→ Seitentext

****************

Jahrestag des Weltkriegsendes

Der Krieg gegen die Ukraine prägt den 8. Mai

Bundeskanzler Olaf Scholz (SPD) Foto: picture alliance / ASSOCIATED PRESS

So einen 8. Mai hat es noch nie gegeben: Der russische Angriffskrieg gegen die Ukraine überschattet und prägt zugleich das diesjährige Gedenken an das Ende des Zweiten Weltkriegs in Europa durch die deutsche Kapitulation vor 77 Jahren. Beide Länder sind als einstige sowjetische Brudervölker Opfer und zugleich Besieger des Nationalsozialismus.

Doch Russlands Präsident Wladimir Putin versucht, die Erinnerung für seine Expansionsziele zu missbrauchen. Deutschland steht nun vor der Aufgabe, die viel beschworene Verpflichtung des »Nie wieder!« gegenüber den um Leben und Freiheit kämpfenden Ukrainern einzulösen, ohne an diesem wichtigen Gedenktag die Befreierrolle des heutigen Aggressors Russland zu schmälern.

Bundeskanzler Olaf Scholz (SPD) wollte dazu eine Fernsehansprache halten, die am Sonntagabend von mehreren Sendern ausgestrahlt werden sollte. Die Bundesregierung sprach vorab von einem besonderen Gedenken zum 8. Mai. Scholz hatte schon kurz nach Beginn des Ukraine-Kriegs am 24. Februar eine TV-Ansprache gehalten.

BÄRBEL BAS IN KIEW Am Sonntagmittag gedachte Bundestagspräsidentin Bärbel Bas zusammen mit ihrem ukrainischen Amtskollegen Ruslan Stefantschuk in Kiew der Opfer des von Nazi-Deutschland entfesselten Zweiten Weltkriegs. Beide legten am Grabmal des unbekannten Soldaten Kränze nieder. Dieses Gedenken sei für sie »sehr bewegend«, sagte Bas. Es sei ein großer Schritt, dass sie dies als Repräsentantin des Landes, das den Zweiten Weltkrieg mit all seinen Gräueltaten zu verantworten habe, gemeinsam mit dem ukrainischen Parlamentspräsidenten tun könne.

****************

→ Daten zur Analyse
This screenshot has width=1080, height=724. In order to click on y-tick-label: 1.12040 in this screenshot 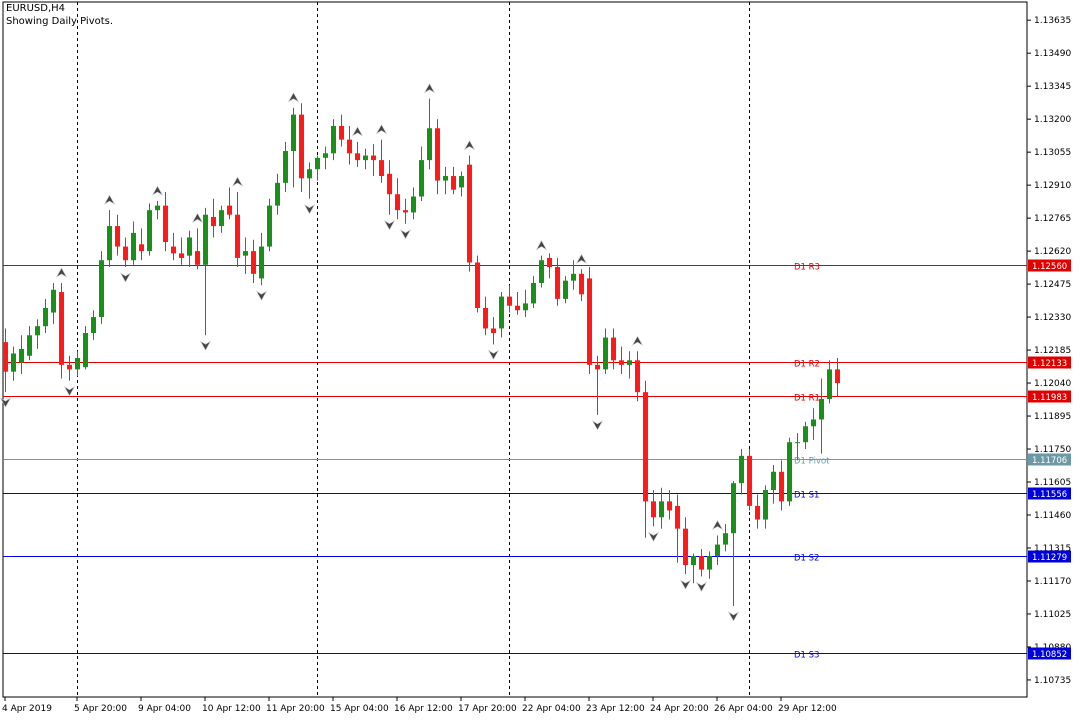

****************

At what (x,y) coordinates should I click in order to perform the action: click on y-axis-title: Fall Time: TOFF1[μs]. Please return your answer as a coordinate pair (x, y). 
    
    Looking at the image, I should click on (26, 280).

****************

→ Aufgabenstellung
Greifen Sie den Artikel zum 8. Mai nach seinem letzten Satz auf und führen Sie ihn weiter. Die Zeilen haben mit dem Artikel zum 8. Mai nichts zu tun.

→ Lösung
Bas machte deutlich, dass es um »alle Opfer« gehe - zuerst um die der Ukraine, aber auch um die Opfer in Russland, Polen, Belarus, in den baltischen Staaten und in den Staaten Mittel- und Osteuropas. »Für mich ist der Tag auch insofern besonders, weil er nicht nur erinnert, sondern auch der Versöhnung dienen soll.« Bas forderte, dass es in der Ukraine zum Frieden kommen müsse.

Am 8. Mai 1945 war der Zweite Weltkrieg in Europa mit der bedingungslosen Kapitulation der deutschen Wehrmacht zu Ende gegangen. Zum Auftakt ihres Besuches in Kiew hatte sich die Bundestagspräsidentin mit dem ukrainischen Regierungschef Denys Schmyhal getroffen

Vor Bas war am Dienstag bereits der CDU-Vorsitzende Friedrich Merz in Kiew gewesen. In den kommenden Tagen ist zudem eine Reise von Außenministerin Annalena Baerbock (Grüne) geplant.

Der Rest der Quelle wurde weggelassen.